[Dataset items]
----

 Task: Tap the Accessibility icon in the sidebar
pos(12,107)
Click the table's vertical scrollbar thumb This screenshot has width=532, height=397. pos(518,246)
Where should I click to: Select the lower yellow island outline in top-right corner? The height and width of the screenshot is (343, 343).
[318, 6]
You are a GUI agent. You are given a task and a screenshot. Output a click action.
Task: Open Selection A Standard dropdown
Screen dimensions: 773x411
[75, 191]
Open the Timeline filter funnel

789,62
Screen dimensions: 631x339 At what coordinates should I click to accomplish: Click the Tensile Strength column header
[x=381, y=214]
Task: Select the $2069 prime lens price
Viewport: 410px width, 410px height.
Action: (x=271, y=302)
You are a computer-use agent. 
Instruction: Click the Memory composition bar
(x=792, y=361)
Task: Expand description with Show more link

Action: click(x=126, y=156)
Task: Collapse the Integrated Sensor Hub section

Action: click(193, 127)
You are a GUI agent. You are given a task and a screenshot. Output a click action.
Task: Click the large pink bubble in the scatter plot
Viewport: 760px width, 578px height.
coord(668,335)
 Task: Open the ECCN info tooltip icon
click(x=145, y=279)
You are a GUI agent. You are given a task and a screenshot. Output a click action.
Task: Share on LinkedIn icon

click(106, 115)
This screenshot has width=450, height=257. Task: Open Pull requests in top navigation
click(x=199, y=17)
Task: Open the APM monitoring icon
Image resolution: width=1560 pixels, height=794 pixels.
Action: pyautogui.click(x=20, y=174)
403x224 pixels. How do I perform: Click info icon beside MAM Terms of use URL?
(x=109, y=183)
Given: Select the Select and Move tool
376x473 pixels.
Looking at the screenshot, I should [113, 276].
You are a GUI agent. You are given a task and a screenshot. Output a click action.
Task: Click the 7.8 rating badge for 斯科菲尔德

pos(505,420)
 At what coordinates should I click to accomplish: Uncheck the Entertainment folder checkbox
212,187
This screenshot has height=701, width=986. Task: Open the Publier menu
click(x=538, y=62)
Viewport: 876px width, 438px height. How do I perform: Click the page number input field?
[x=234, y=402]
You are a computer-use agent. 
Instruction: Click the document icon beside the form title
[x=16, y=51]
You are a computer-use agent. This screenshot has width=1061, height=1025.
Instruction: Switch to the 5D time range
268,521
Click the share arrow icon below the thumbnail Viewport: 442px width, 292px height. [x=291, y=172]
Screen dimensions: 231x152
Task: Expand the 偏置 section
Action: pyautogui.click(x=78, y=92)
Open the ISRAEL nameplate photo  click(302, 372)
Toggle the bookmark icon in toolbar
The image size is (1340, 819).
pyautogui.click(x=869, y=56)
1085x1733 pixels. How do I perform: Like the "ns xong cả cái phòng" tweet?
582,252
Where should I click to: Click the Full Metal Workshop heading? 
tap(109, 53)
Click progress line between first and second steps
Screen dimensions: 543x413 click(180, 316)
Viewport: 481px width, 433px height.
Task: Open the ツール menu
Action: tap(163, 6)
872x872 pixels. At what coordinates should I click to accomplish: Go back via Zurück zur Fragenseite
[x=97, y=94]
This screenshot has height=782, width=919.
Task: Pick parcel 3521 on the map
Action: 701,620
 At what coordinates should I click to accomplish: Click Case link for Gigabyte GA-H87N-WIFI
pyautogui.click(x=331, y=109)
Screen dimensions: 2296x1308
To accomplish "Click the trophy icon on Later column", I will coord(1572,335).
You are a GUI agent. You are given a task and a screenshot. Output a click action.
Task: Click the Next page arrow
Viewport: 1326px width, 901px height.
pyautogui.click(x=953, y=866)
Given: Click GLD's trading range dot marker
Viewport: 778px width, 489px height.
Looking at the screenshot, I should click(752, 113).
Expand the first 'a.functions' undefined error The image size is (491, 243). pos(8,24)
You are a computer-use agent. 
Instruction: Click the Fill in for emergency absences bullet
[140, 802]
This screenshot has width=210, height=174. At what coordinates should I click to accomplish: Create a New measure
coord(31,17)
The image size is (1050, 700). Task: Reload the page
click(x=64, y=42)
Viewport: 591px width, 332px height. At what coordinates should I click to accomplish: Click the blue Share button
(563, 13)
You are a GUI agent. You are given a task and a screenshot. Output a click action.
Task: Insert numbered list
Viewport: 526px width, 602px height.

----

About this exercise: Output every record above a second time, exactly.

Output of the exercise:
 Task: Tap the Accessibility icon in the sidebar
pos(12,107)
Click the table's vertical scrollbar thumb This screenshot has width=532, height=397. pos(518,246)
Where should I click to: Select the lower yellow island outline in top-right corner? The height and width of the screenshot is (343, 343).
[318, 6]
You are a GUI agent. You are given a task and a screenshot. Output a click action.
Task: Open Selection A Standard dropdown
Screen dimensions: 773x411
[75, 191]
Open the Timeline filter funnel

789,62
Screen dimensions: 631x339 At what coordinates should I click to accomplish: Click the Tensile Strength column header
[x=381, y=214]
Task: Select the $2069 prime lens price
Viewport: 410px width, 410px height.
Action: (x=271, y=302)
You are a computer-use agent. 
Instruction: Click the Memory composition bar
(x=792, y=361)
Task: Expand description with Show more link

Action: click(x=126, y=156)
Task: Collapse the Integrated Sensor Hub section

Action: click(193, 127)
You are a GUI agent. You are given a task and a screenshot. Output a click action.
Task: Click the large pink bubble in the scatter plot
Viewport: 760px width, 578px height.
coord(668,335)
 Task: Open the ECCN info tooltip icon
click(x=145, y=279)
You are a GUI agent. You are given a task and a screenshot. Output a click action.
Task: Share on LinkedIn icon

click(106, 115)
This screenshot has width=450, height=257. Task: Open Pull requests in top navigation
click(x=199, y=17)
Task: Open the APM monitoring icon
Image resolution: width=1560 pixels, height=794 pixels.
Action: pyautogui.click(x=20, y=174)
403x224 pixels. How do I perform: Click info icon beside MAM Terms of use URL?
(x=109, y=183)
Given: Select the Select and Move tool
376x473 pixels.
Looking at the screenshot, I should [113, 276].
You are a GUI agent. You are given a task and a screenshot. Output a click action.
Task: Click the 7.8 rating badge for 斯科菲尔德

pos(505,420)
 At what coordinates should I click to accomplish: Uncheck the Entertainment folder checkbox
212,187
This screenshot has height=701, width=986. Task: Open the Publier menu
click(x=538, y=62)
Viewport: 876px width, 438px height. How do I perform: Click the page number input field?
[x=234, y=402]
You are a computer-use agent. 
Instruction: Click the document icon beside the form title
[x=16, y=51]
You are a computer-use agent. This screenshot has width=1061, height=1025.
Instruction: Switch to the 5D time range
268,521
Click the share arrow icon below the thumbnail Viewport: 442px width, 292px height. [x=291, y=172]
Screen dimensions: 231x152
Task: Expand the 偏置 section
Action: pyautogui.click(x=78, y=92)
Open the ISRAEL nameplate photo  click(302, 372)
Toggle the bookmark icon in toolbar
The image size is (1340, 819).
pyautogui.click(x=869, y=56)
1085x1733 pixels. How do I perform: Like the "ns xong cả cái phòng" tweet?
582,252
Where should I click to: Click the Full Metal Workshop heading? 
tap(109, 53)
Click progress line between first and second steps
Screen dimensions: 543x413 click(180, 316)
Viewport: 481px width, 433px height.
Task: Open the ツール menu
Action: tap(163, 6)
872x872 pixels. At what coordinates should I click to accomplish: Go back via Zurück zur Fragenseite
[x=97, y=94]
This screenshot has height=782, width=919.
Task: Pick parcel 3521 on the map
Action: 701,620
 At what coordinates should I click to accomplish: Click Case link for Gigabyte GA-H87N-WIFI
pyautogui.click(x=331, y=109)
Screen dimensions: 2296x1308
To accomplish "Click the trophy icon on Later column", I will coord(1572,335).
You are a GUI agent. You are given a task and a screenshot. Output a click action.
Task: Click the Next page arrow
Viewport: 1326px width, 901px height.
pyautogui.click(x=953, y=866)
Given: Click GLD's trading range dot marker
Viewport: 778px width, 489px height.
Looking at the screenshot, I should click(752, 113).
Expand the first 'a.functions' undefined error The image size is (491, 243). pos(8,24)
You are a computer-use agent. 
Instruction: Click the Fill in for emergency absences bullet
[140, 802]
This screenshot has width=210, height=174. At what coordinates should I click to accomplish: Create a New measure
coord(31,17)
The image size is (1050, 700). Task: Reload the page
click(x=64, y=42)
Viewport: 591px width, 332px height. At what coordinates should I click to accomplish: Click the blue Share button
(563, 13)
You are a GUI agent. You are given a task and a screenshot. Output a click action.
Task: Insert numbered list
Viewport: 526px width, 602px height.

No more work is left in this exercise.